- Panchapuri Location in Nepal
- Coordinates: 28°47′31″N 81°23′13″E﻿ / ﻿28.792°N 81.387°E
- Country: Nepal
- Province: Karnali
- District: Surkhet
- No. of wards: 11
- Established: 10 March 2017

Government
- • Type: Mayor-council
- • Former mayor =Upendra Bahadur Thapa[NC Mayor: Mr. Lalbir bhandari (NC)
- • Deputy mayor: Mrs. Muktidevi Regmi (Puri) (NC)

Area
- • Total: 329.9 km^{2} (127.4 sq mi)

Population (2011)
- • Total: 32,231
- • Density: 98/km^{2} (250/sq mi)
- Time zone: UTC+5:45 (NST)
- Website: official website

= Panchapuri =

Panchapuri (पञ्चपुरी) is an urban municipality located in Surkhet District of Karnali Province of Nepal.

The total area of the municipality is 329.9 sqkm and the total population of the municipality as of 2011 Nepal census is 32,231 individuals. The municipality is divided into total 11 wards.

The municipality was established on 10 March 2017, when Government of Nepal restricted old administrative structure and announced 744 local level units as per the new constitution of Nepal 2015.

Salkot, Babiyachaue, Chapre, Bidyapur and Tatopani Village development committee were Incorporated to form this new municipality. The municipality is divided into 11 wards and the headquarters of municipality situated at Babiyachaur

==Demographics==
At the time of the 2011 Nepal census, Panchapuri Municipality had a population of 32,236. Of these, 92.2% spoke Nepali, 6.2% Magar, 1.0% Raji, 0.3% Newar, 0.1% Maithili and 0.1% other languages as their first language.

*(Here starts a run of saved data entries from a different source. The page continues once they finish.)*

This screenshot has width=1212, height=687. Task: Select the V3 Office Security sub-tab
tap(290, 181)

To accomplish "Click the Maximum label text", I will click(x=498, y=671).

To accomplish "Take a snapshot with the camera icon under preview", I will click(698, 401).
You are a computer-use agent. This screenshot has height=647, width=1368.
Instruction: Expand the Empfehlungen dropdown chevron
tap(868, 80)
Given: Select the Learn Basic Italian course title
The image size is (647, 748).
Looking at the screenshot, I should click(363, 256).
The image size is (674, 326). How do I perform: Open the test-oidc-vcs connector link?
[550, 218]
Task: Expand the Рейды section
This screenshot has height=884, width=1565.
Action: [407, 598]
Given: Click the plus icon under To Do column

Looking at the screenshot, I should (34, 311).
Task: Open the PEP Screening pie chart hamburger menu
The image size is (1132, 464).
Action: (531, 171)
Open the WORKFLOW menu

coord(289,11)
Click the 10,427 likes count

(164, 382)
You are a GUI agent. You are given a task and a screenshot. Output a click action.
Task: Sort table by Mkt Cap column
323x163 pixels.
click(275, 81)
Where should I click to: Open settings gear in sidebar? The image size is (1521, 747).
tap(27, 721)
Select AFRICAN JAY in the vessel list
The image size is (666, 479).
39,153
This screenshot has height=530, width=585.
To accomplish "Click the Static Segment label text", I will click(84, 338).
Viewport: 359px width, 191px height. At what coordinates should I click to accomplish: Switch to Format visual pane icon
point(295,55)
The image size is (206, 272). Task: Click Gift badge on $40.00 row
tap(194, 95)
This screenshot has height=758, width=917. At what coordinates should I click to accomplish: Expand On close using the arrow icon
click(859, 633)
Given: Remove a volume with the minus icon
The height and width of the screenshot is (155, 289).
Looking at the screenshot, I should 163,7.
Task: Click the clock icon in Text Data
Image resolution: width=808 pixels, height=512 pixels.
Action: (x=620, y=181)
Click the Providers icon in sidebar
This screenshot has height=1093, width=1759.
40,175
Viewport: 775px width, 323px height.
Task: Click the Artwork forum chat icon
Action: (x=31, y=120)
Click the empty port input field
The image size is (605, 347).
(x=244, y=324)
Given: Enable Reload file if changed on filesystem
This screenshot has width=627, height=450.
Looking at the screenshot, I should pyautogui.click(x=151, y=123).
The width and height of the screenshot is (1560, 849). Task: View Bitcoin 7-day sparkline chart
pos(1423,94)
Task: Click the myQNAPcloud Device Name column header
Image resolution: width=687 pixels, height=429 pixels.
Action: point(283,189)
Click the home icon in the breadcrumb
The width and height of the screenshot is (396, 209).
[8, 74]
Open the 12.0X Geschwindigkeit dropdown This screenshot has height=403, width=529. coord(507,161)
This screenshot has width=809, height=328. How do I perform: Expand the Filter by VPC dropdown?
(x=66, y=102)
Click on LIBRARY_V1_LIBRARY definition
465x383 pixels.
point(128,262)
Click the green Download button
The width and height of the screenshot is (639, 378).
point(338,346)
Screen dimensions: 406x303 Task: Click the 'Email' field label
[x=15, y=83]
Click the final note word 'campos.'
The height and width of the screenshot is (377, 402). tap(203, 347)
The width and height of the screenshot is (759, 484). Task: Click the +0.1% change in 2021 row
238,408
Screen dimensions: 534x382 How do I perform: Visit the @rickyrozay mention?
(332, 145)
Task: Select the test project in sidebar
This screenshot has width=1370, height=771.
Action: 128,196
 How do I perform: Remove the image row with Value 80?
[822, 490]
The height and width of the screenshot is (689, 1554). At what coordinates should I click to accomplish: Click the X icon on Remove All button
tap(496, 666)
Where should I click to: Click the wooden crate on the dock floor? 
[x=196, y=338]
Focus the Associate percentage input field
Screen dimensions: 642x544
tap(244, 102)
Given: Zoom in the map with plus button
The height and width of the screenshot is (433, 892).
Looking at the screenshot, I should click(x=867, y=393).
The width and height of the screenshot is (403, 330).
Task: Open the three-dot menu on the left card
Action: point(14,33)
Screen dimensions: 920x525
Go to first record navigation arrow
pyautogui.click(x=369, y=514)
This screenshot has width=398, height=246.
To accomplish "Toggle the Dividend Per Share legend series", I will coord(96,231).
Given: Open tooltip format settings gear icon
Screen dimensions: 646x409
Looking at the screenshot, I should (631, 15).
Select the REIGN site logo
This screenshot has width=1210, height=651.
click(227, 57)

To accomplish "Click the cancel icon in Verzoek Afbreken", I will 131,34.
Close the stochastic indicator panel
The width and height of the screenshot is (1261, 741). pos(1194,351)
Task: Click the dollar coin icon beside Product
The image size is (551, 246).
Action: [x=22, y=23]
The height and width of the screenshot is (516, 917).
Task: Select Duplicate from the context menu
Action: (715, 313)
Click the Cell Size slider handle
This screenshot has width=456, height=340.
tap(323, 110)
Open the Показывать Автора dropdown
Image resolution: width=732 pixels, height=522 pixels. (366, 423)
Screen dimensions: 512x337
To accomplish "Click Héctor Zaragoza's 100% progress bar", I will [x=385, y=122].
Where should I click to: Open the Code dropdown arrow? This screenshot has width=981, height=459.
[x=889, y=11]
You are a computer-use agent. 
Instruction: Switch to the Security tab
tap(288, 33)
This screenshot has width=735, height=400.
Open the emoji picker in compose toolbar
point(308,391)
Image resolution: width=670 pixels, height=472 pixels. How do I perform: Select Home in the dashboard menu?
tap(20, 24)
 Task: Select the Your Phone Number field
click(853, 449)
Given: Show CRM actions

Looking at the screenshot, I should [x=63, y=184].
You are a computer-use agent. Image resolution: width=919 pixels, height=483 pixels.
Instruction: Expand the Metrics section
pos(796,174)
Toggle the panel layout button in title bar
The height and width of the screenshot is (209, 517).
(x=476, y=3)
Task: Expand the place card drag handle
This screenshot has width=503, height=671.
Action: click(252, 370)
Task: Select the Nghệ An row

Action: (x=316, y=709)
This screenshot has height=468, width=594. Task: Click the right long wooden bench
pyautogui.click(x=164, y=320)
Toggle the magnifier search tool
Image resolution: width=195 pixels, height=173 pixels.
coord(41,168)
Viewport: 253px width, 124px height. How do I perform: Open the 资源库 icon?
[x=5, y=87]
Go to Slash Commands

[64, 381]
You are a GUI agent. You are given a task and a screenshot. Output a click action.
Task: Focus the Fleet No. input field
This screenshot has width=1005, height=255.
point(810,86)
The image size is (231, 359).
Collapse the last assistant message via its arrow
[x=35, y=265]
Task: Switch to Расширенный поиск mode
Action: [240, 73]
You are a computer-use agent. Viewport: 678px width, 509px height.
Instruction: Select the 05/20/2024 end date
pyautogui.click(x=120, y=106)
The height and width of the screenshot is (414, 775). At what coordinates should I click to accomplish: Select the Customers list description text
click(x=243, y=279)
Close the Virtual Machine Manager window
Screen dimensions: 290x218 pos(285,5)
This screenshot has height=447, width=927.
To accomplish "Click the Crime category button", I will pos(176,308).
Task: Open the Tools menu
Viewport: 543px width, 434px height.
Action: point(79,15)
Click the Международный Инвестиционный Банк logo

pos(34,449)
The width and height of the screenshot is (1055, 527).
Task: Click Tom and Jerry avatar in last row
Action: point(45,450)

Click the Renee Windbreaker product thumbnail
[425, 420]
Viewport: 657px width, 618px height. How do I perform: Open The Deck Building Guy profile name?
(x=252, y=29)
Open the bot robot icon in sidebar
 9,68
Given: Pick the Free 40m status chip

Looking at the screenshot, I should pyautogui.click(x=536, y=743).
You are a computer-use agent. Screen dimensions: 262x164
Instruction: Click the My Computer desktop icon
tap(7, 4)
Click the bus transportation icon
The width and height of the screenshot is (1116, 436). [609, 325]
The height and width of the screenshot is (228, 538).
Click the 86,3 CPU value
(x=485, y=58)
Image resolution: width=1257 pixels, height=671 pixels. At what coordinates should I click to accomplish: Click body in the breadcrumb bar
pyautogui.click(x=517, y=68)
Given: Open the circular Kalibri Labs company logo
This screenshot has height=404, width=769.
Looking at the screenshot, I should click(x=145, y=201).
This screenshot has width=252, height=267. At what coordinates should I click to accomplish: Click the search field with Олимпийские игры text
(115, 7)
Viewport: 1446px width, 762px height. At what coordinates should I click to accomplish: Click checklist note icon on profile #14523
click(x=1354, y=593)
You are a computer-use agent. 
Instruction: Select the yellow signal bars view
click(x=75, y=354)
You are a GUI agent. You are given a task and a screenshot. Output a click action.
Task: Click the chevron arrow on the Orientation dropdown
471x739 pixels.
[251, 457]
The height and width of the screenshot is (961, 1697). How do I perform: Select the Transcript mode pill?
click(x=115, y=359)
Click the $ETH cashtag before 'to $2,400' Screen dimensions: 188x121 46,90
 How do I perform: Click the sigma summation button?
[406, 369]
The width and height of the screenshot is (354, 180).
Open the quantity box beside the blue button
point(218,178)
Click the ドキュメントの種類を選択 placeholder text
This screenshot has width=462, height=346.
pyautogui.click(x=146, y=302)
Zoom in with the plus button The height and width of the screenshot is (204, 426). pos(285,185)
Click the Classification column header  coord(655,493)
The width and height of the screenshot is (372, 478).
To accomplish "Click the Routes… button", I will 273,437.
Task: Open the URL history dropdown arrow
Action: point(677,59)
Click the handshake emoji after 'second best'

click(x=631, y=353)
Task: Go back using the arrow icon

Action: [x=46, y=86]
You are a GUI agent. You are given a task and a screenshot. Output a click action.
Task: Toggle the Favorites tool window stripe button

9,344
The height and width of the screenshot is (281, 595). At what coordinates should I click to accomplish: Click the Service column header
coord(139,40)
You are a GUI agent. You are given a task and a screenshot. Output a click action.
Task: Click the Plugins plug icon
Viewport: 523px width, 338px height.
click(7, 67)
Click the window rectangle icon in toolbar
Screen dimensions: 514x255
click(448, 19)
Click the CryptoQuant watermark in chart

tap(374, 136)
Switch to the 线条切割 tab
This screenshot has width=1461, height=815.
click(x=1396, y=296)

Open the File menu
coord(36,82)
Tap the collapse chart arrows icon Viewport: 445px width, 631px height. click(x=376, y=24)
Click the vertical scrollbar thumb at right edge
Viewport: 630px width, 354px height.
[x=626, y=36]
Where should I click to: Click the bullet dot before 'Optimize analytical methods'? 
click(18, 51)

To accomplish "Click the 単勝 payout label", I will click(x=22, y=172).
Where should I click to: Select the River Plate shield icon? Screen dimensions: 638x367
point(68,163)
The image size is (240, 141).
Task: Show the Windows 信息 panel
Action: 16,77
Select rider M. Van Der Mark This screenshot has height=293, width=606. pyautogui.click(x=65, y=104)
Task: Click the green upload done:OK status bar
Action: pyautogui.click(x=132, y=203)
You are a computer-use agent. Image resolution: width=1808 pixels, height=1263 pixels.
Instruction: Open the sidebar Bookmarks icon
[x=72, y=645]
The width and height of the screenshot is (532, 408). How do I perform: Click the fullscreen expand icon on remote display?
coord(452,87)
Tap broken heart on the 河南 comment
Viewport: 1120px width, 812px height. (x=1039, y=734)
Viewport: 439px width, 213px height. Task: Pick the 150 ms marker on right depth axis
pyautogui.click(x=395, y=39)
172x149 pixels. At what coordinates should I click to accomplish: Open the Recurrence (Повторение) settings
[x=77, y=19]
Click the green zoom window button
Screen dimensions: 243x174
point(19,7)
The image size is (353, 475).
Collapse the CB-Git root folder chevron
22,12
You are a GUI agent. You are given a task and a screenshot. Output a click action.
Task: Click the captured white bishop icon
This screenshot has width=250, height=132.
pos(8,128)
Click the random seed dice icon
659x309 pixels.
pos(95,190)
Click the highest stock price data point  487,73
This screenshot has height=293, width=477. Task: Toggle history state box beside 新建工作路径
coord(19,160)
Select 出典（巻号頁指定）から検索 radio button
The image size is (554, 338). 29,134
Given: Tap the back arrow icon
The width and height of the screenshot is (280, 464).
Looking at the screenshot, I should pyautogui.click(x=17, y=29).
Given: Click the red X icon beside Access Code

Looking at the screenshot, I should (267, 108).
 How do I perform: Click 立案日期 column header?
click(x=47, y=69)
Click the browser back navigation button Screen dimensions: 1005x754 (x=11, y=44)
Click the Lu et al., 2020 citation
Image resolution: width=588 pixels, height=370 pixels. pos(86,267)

In terms of ethnicity/caste, 29.2% were Chhetri, 20.0% Kami, 18.6% Hill Brahmin, 15.6% Magar, 6.6% Damai/Dholi, 2.7% Sanyasi/Dasnami, 2.3% Thakuri, 2.0% Sarki, 1.0% Raji, 0.7% Newar, 0.7% other Terai, 0.3% Gurung, 0.2% Badi, 0.1% Kumal, 0.1% Majhi and 0.2% others.

In terms of religion, 91.7% were Hindu, 7.3% Buddhist, 0.9% Christian and 0.1% others.

In terms of literacy, 70.5% could read and write, 2.4% could only read and 27.0% could neither read nor write.